(Stored records)
* begin *

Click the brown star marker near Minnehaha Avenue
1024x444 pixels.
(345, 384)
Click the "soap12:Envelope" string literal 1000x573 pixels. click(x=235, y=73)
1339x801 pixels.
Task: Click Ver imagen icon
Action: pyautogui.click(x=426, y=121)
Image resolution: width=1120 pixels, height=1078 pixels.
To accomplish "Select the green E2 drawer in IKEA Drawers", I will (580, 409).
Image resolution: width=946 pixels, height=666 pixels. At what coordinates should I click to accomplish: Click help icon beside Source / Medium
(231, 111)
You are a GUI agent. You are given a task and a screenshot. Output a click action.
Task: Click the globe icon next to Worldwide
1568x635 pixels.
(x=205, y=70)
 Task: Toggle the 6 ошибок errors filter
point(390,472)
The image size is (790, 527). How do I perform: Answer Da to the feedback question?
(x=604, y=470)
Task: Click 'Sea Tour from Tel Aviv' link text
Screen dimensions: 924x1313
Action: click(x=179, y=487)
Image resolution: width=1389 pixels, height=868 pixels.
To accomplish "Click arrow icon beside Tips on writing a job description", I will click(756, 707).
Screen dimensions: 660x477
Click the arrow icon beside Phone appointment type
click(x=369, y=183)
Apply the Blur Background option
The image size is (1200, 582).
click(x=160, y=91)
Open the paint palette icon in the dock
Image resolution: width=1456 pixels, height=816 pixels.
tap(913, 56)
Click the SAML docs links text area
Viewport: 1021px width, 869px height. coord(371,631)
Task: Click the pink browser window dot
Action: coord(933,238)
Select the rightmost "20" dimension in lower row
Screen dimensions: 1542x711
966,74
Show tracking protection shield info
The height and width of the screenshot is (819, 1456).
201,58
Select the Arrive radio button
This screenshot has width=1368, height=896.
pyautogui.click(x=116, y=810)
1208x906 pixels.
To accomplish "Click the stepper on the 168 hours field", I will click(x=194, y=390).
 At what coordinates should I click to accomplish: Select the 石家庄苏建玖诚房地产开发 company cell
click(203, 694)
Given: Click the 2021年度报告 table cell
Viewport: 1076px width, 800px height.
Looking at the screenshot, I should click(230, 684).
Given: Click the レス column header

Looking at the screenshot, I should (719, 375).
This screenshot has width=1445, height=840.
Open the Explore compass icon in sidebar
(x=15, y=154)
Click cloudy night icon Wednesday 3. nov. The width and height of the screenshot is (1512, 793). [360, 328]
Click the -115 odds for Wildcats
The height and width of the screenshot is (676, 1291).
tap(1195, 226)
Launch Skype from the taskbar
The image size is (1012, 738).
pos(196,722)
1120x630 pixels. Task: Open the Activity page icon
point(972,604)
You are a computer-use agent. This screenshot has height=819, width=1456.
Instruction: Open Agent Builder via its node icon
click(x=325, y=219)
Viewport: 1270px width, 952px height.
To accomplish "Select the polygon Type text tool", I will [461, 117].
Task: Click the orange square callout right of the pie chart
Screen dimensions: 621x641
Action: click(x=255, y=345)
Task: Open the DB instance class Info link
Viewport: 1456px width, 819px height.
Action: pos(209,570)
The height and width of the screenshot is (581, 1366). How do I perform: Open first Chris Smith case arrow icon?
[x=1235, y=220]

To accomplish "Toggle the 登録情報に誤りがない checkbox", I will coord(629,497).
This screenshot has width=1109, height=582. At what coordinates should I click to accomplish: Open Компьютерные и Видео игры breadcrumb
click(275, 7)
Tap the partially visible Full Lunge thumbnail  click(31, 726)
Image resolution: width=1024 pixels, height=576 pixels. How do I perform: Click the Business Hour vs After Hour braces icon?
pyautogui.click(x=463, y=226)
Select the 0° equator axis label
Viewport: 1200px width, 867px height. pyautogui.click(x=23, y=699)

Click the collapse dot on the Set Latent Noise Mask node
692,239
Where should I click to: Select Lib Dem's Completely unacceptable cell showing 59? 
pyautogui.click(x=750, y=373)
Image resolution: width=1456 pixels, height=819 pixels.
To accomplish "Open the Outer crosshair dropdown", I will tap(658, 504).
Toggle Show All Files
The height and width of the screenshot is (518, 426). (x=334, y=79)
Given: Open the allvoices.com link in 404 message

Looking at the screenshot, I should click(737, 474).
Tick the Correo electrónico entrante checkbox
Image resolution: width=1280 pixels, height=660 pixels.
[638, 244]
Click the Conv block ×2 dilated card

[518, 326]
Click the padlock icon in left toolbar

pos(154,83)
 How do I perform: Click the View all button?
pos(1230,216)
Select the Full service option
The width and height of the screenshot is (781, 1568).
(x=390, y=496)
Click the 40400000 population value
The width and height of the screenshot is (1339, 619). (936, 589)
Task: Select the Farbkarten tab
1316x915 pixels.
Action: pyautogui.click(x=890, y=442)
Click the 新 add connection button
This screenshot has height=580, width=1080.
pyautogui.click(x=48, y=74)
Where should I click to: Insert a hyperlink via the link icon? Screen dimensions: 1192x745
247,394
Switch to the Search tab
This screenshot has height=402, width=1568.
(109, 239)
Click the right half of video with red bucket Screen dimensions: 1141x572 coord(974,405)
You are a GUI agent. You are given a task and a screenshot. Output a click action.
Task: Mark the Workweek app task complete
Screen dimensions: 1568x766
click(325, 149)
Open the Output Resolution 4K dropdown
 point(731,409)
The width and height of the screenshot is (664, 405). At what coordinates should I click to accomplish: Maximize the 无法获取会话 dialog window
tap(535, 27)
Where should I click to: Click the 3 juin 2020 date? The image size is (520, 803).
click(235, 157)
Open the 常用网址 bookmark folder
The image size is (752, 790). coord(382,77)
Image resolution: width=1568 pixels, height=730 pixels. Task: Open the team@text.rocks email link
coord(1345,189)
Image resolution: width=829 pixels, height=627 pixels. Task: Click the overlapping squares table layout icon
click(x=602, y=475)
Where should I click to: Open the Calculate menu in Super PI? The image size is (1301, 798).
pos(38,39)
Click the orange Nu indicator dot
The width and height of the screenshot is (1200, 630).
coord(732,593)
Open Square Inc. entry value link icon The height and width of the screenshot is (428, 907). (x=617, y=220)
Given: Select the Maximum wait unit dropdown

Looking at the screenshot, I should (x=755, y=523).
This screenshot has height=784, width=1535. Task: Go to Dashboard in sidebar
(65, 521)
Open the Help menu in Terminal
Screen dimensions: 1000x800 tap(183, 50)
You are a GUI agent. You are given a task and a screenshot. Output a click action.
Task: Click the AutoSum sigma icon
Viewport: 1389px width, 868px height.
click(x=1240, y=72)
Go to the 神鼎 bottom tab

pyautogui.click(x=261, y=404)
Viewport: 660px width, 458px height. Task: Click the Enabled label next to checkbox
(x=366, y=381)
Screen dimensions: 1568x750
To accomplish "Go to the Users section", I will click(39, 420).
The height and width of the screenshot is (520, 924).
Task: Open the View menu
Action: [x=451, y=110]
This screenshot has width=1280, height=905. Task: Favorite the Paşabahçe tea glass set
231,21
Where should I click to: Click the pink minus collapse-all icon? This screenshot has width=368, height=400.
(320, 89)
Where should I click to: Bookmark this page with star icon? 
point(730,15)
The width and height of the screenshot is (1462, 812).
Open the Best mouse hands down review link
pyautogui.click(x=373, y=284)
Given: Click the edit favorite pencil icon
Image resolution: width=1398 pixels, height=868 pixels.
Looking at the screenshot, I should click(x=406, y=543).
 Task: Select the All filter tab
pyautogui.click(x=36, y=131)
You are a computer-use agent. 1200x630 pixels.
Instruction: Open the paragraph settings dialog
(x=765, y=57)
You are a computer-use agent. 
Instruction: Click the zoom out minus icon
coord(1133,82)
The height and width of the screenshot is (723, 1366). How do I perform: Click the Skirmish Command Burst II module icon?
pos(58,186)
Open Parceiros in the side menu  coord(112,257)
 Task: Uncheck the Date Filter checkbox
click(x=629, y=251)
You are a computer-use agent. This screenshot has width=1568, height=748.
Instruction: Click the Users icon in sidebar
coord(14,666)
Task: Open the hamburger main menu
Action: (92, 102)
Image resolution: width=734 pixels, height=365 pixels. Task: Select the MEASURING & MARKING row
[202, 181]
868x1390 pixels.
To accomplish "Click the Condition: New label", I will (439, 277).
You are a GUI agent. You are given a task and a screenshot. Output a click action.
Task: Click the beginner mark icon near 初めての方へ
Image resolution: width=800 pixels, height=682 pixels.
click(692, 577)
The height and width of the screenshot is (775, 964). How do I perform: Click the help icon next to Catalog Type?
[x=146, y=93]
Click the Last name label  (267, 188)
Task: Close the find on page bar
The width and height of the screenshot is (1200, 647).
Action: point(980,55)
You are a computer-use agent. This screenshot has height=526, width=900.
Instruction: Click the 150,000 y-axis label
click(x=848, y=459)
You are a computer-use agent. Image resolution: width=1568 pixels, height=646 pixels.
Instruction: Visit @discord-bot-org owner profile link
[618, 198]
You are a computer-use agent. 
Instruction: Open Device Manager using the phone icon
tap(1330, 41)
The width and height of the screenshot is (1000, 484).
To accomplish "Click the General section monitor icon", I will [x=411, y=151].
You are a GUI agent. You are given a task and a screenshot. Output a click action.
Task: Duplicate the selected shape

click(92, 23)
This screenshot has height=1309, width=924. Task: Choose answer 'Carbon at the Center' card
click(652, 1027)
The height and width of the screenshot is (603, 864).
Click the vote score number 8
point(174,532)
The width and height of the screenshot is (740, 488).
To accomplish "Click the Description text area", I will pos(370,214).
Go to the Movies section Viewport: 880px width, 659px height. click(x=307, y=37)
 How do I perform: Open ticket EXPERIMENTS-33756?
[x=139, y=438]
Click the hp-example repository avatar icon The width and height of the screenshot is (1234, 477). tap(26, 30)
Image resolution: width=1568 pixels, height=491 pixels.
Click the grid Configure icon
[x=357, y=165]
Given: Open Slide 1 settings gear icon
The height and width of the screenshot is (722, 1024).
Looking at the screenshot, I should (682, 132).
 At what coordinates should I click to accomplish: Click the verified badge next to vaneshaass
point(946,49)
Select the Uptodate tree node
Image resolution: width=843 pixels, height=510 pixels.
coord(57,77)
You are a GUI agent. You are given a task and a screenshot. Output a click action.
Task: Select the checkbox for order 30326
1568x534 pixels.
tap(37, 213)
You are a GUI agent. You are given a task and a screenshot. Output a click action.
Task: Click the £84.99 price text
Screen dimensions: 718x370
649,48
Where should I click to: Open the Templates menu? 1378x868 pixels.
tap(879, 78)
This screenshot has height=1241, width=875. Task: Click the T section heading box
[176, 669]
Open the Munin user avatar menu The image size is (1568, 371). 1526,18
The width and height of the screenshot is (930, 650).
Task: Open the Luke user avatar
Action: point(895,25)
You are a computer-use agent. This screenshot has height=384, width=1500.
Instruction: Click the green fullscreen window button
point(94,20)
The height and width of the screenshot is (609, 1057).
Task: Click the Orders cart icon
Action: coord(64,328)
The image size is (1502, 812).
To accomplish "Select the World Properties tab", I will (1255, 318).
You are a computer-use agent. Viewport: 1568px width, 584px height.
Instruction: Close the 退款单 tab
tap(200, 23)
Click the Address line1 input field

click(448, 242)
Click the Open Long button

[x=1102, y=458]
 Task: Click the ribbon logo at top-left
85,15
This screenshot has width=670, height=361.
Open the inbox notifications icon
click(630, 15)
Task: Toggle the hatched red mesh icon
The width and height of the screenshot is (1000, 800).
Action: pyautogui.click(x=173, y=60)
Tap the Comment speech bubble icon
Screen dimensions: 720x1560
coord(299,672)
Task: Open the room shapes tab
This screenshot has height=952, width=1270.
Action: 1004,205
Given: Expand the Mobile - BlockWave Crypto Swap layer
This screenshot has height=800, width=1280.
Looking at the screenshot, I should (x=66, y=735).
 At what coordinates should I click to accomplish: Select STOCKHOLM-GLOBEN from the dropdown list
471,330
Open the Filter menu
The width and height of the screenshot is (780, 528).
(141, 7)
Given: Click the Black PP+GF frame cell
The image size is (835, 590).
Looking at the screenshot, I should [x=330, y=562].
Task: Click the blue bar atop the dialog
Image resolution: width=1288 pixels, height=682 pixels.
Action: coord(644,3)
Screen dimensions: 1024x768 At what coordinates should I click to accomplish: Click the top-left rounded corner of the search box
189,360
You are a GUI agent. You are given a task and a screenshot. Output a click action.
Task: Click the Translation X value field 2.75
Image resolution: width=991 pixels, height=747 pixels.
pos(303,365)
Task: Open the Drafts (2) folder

* end *

■ GIVEN TASK
Locate every line in the stored records that contains the word "left" and copy each of those lines.

■ SOLVED PROBLEM
Click the padlock icon in left toolbar
 Task: Click the ribbon logo at top-left
Screen dimensions: 1024x768 At what coordinates should I click to accomplish: Click the top-left rounded corner of the search box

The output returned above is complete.